Work task: Below are the records to transcribe exactly; do not include any images.

Dataset records
◇ ◇ ◇ ◇ ◇

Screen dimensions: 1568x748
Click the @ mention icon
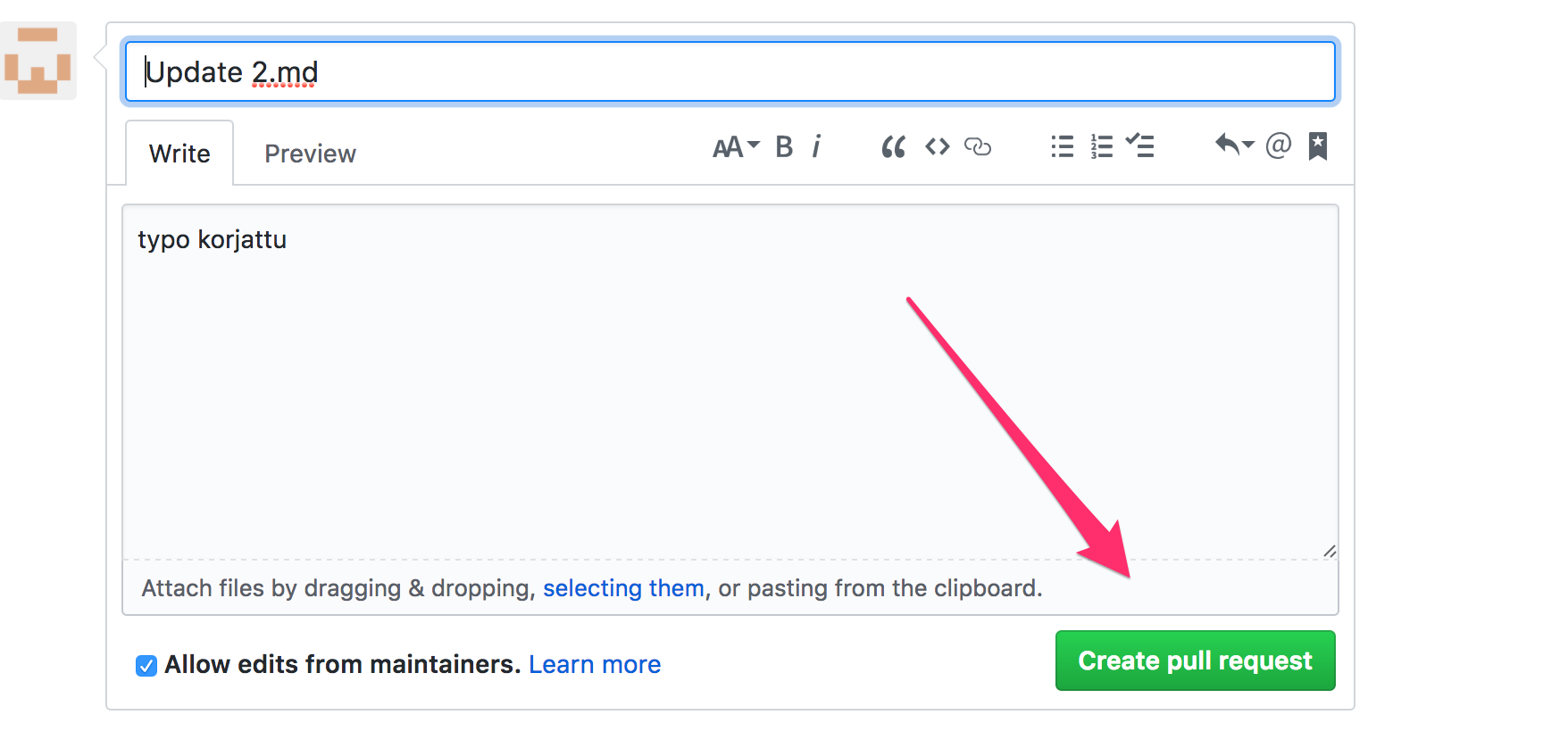[1279, 145]
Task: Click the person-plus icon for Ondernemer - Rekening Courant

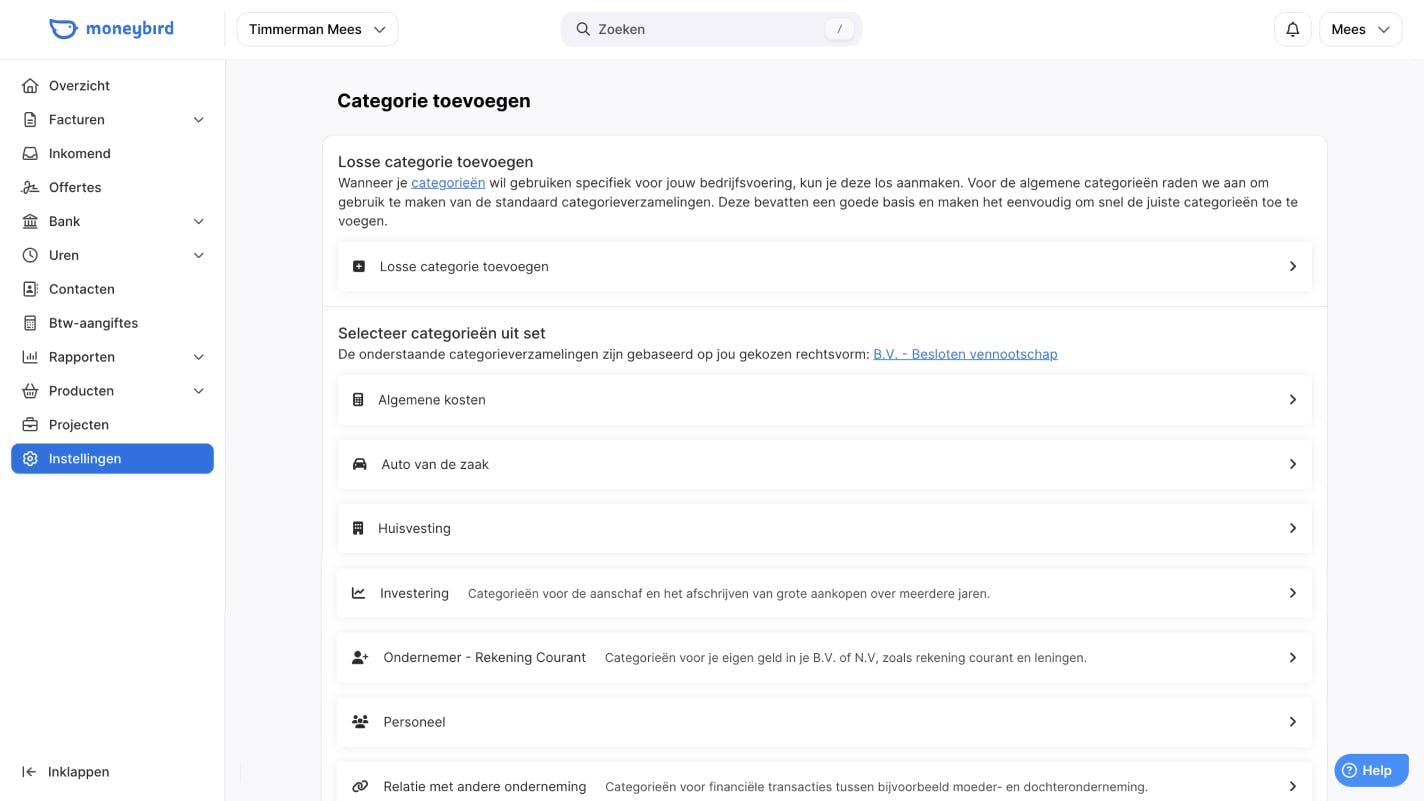Action: pyautogui.click(x=358, y=657)
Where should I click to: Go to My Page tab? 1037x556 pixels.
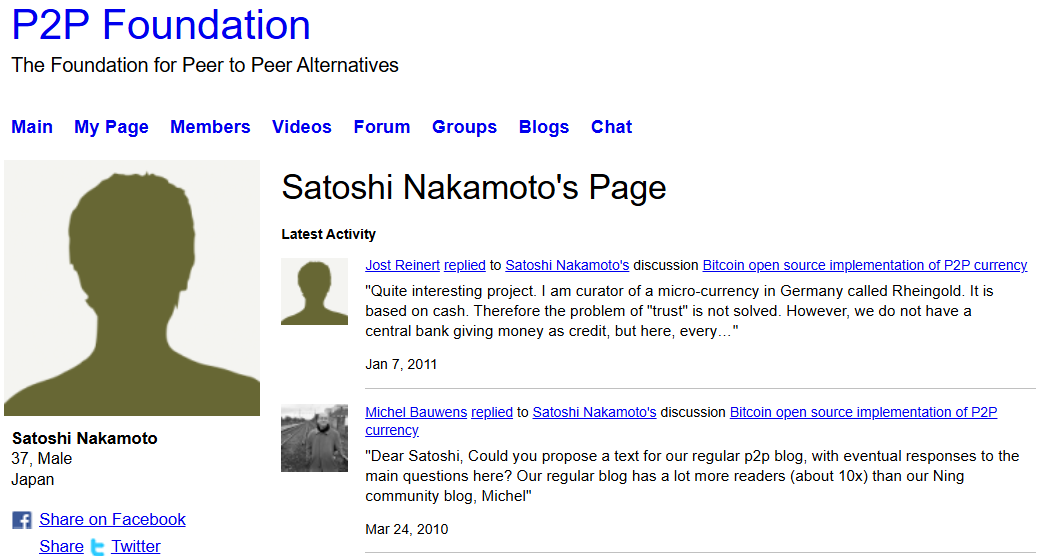[x=111, y=127]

◇ ◇ ◇ ◇ ◇

Output:
Screen dimensions: 1568x748
Click the @ mention icon
[1279, 145]
Task: Click the person-plus icon for Ondernemer - Rekening Courant

Action: pyautogui.click(x=358, y=657)
Where should I click to: Go to My Page tab? 1037x556 pixels.
[x=111, y=127]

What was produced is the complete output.